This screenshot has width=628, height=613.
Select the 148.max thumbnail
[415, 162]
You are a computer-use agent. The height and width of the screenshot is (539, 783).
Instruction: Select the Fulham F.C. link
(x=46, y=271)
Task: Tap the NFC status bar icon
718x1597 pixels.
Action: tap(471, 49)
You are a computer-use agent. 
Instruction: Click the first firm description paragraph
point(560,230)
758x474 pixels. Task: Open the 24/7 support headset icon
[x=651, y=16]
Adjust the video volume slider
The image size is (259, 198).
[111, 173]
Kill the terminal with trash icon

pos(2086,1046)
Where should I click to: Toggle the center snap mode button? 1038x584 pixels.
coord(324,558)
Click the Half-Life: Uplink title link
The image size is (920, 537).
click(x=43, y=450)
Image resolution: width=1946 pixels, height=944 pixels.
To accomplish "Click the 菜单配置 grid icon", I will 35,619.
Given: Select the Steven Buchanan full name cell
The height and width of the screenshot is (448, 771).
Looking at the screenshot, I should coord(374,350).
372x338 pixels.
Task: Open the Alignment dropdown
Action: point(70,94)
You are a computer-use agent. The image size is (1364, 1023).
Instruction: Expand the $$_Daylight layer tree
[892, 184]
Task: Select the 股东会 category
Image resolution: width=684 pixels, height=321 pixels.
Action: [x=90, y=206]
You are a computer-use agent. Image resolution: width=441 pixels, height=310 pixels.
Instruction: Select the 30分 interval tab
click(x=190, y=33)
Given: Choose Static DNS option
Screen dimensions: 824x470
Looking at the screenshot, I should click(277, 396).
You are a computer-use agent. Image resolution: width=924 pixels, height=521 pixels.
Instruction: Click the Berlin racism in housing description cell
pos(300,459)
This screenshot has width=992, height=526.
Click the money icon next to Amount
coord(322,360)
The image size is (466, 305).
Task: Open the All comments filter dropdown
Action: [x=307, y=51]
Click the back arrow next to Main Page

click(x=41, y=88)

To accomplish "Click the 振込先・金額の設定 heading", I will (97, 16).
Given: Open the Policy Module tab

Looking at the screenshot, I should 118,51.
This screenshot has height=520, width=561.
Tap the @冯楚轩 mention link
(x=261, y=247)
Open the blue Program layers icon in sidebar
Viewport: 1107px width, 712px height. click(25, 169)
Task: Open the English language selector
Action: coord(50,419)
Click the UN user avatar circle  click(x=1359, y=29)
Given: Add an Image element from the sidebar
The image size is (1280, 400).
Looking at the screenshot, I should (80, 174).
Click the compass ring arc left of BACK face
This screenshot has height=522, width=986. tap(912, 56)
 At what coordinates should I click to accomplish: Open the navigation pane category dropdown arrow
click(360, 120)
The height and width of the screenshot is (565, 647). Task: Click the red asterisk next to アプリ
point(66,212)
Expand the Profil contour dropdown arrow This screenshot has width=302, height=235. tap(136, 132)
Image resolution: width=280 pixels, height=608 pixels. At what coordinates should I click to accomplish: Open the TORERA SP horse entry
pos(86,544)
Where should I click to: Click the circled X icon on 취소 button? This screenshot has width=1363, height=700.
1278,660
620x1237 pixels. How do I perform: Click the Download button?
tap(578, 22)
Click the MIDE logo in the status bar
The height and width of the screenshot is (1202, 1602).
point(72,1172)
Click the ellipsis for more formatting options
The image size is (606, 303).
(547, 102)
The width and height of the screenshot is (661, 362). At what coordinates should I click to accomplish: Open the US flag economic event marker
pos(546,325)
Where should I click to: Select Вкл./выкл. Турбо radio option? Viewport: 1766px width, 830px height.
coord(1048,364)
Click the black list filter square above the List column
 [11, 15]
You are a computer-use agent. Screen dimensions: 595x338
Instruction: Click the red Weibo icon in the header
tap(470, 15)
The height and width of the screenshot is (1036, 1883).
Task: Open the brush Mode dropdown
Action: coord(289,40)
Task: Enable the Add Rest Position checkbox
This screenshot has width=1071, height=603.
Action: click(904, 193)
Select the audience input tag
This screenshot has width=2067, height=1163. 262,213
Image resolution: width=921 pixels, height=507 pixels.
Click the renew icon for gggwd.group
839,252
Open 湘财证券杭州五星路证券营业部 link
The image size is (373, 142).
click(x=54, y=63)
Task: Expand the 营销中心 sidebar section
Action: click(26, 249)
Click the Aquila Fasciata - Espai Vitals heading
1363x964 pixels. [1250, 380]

— Given instruction —
Edit all of the entries above, replacing each "computer-use agent" with "GUI agent" and leaving everything else unchanged.

— Correct answer —
This screenshot has width=628, height=613.
Select the 148.max thumbnail
[415, 162]
You are a GUI agent. The height and width of the screenshot is (539, 783).
Instruction: Select the Fulham F.C. link
(x=46, y=271)
Task: Tap the NFC status bar icon
718x1597 pixels.
Action: tap(471, 49)
You are a GUI agent. 
Instruction: Click the first firm description paragraph
point(560,230)
758x474 pixels. Task: Open the 24/7 support headset icon
[x=651, y=16]
Adjust the video volume slider
The image size is (259, 198).
[111, 173]
Kill the terminal with trash icon

pos(2086,1046)
Where should I click to: Toggle the center snap mode button? 1038x584 pixels.
coord(324,558)
Click the Half-Life: Uplink title link
The image size is (920, 537).
click(x=43, y=450)
Image resolution: width=1946 pixels, height=944 pixels.
To accomplish "Click the 菜单配置 grid icon", I will 35,619.
Given: Select the Steven Buchanan full name cell
The height and width of the screenshot is (448, 771).
Looking at the screenshot, I should coord(374,350).
372x338 pixels.
Task: Open the Alignment dropdown
Action: point(70,94)
You are a GUI agent. The image size is (1364, 1023).
Instruction: Expand the $$_Daylight layer tree
[892, 184]
Task: Select the 股东会 category
Image resolution: width=684 pixels, height=321 pixels.
Action: [x=90, y=206]
You are a GUI agent. Image resolution: width=441 pixels, height=310 pixels.
Instruction: Select the 30分 interval tab
click(x=190, y=33)
Given: Choose Static DNS option
Screen dimensions: 824x470
Looking at the screenshot, I should click(277, 396).
You are a GUI agent. Image resolution: width=924 pixels, height=521 pixels.
Instruction: Click the Berlin racism in housing description cell
pos(300,459)
This screenshot has width=992, height=526.
Click the money icon next to Amount
coord(322,360)
The image size is (466, 305).
Task: Open the All comments filter dropdown
Action: [x=307, y=51]
Click the back arrow next to Main Page

click(x=41, y=88)

To accomplish "Click the 振込先・金額の設定 heading", I will (97, 16).
Given: Open the Policy Module tab

Looking at the screenshot, I should 118,51.
This screenshot has height=520, width=561.
Tap the @冯楚轩 mention link
(x=261, y=247)
Open the blue Program layers icon in sidebar
Viewport: 1107px width, 712px height. click(25, 169)
Task: Open the English language selector
Action: coord(50,419)
Click the UN user avatar circle  click(x=1359, y=29)
Given: Add an Image element from the sidebar
The image size is (1280, 400).
Looking at the screenshot, I should (80, 174).
Click the compass ring arc left of BACK face
This screenshot has height=522, width=986. tap(912, 56)
 At what coordinates should I click to accomplish: Open the navigation pane category dropdown arrow
click(360, 120)
The height and width of the screenshot is (565, 647). Task: Click the red asterisk next to アプリ
point(66,212)
Expand the Profil contour dropdown arrow This screenshot has width=302, height=235. tap(136, 132)
Image resolution: width=280 pixels, height=608 pixels. At what coordinates should I click to accomplish: Open the TORERA SP horse entry
pos(86,544)
Where should I click to: Click the circled X icon on 취소 button? This screenshot has width=1363, height=700.
1278,660
620x1237 pixels. How do I perform: Click the Download button?
tap(578, 22)
Click the MIDE logo in the status bar
The height and width of the screenshot is (1202, 1602).
point(72,1172)
Click the ellipsis for more formatting options
The image size is (606, 303).
(547, 102)
The width and height of the screenshot is (661, 362). At what coordinates should I click to accomplish: Open the US flag economic event marker
pos(546,325)
Where should I click to: Select Вкл./выкл. Турбо radio option? Viewport: 1766px width, 830px height.
coord(1048,364)
Click the black list filter square above the List column
 [11, 15]
You are a GUI agent. Screen dimensions: 595x338
Instruction: Click the red Weibo icon in the header
tap(470, 15)
The height and width of the screenshot is (1036, 1883).
Task: Open the brush Mode dropdown
Action: coord(289,40)
Task: Enable the Add Rest Position checkbox
This screenshot has width=1071, height=603.
Action: click(904, 193)
Select the audience input tag
This screenshot has width=2067, height=1163. 262,213
Image resolution: width=921 pixels, height=507 pixels.
Click the renew icon for gggwd.group
839,252
Open 湘财证券杭州五星路证券营业部 link
The image size is (373, 142).
click(x=54, y=63)
Task: Expand the 营销中心 sidebar section
Action: click(26, 249)
Click the Aquila Fasciata - Espai Vitals heading
1363x964 pixels. [1250, 380]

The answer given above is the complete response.